OpenMediaLib User and Development Guide

Audio Mixing

As the penultimate section on audio handling we will briefly consider audio mixing.

A common naïve approach to mixing is revealed when you consider a stereo to mono converter. The silly (and typically first) approach is to say – ah, if I divide each samples in the left and right channels by 2, and add the samples together, I'll get mono.

This is, of course, completely wrong. I consider it like this – when you have two speakers which are 'correctly' [or semi-correctly] positioned to provide a stereo image and you push them together so that they touch, you're getting a better approximation of a mono conversion – it'll sound louder (by virtue of the fact that there are two speakers rather than one), but the resultant 'image' is more or less correct.

Importantly, if you consider a stereo conversation between two people (one on the left, one on the right and neither speaking at the same time), the mono image should sound like both are being delivered through a single speaker.

One correct approach is to add the samples unscaled and use a low pass filter to remove any high frequency component induced by any clipping that may result.

This approach extends from the stereo/mono conversion, to the types of mixing required in a multitrack video editing environment.

As with the description on resampling, low pass filters provide better results with more input, and the compromise of the 2 or 3 frames applied in resampling provides a more than adequate/deterministic solution here as well. Again, the separate filter graph provides a more pleasing result since it can employ past and future samples at a granularity which is distinct from the video frame rate.
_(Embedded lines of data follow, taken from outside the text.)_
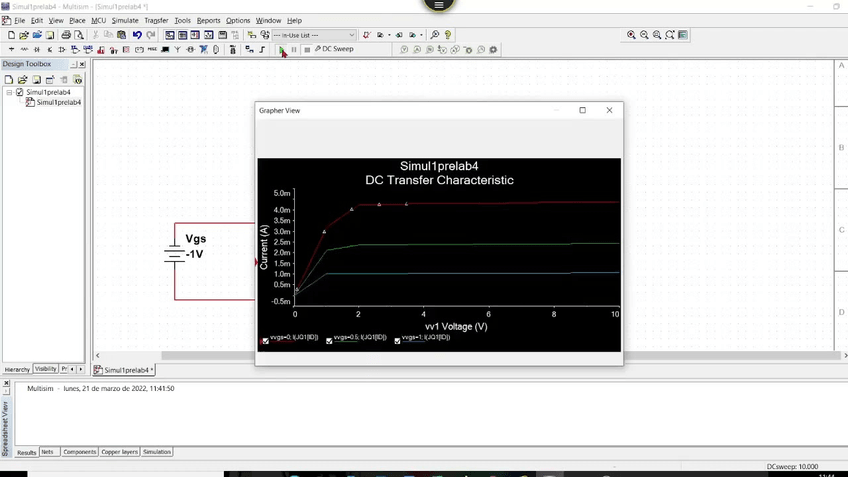This screenshot has height=477, width=848.
Task: Click the Open file folder icon
Action: [23, 35]
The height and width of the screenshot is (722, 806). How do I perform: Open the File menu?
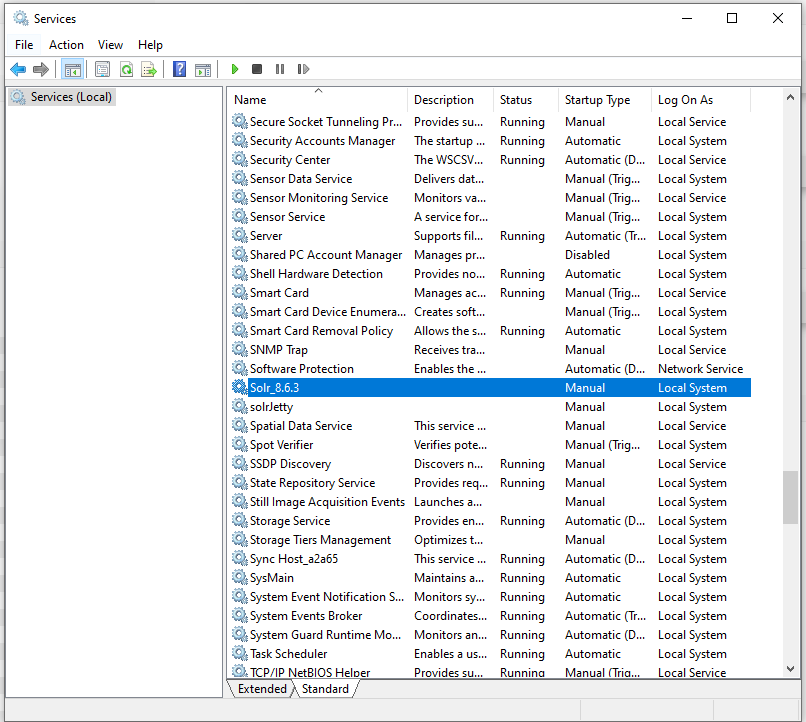[24, 45]
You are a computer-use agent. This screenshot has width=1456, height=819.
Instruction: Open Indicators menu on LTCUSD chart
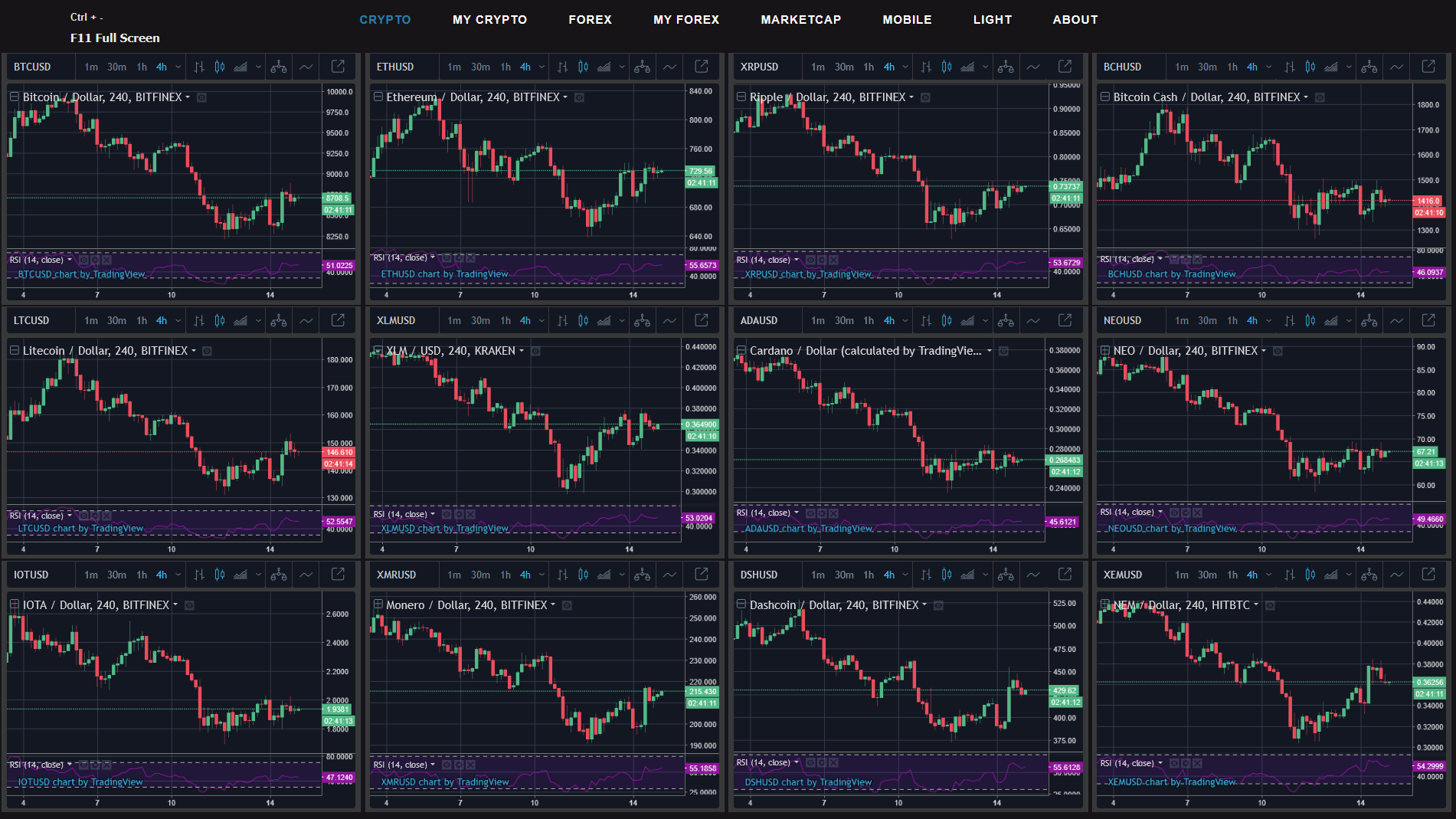pos(306,320)
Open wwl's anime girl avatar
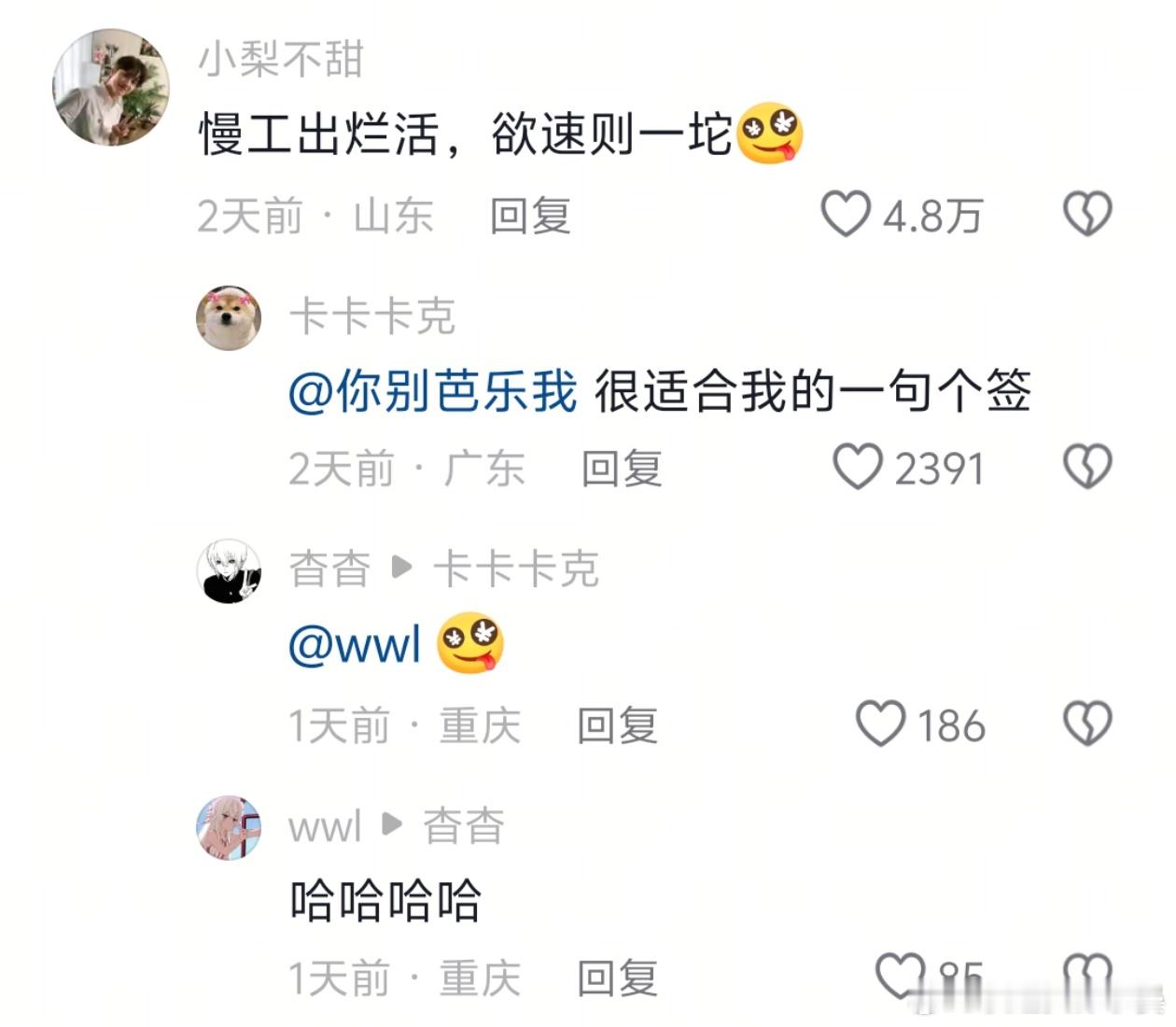This screenshot has height=1027, width=1176. click(229, 827)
However, as a courtesy, the afore mentioned composite filter will mix audio on a per frame basis (no history or future consideration taken into account) providing the audio make up is identical. This is sufficient for preview capabilities and approximations, but for bigger problem areas (where quality is the watchword) the need for separation should be clear.

The separation of the audio and video graph will be explained in more detail in a future section of this document.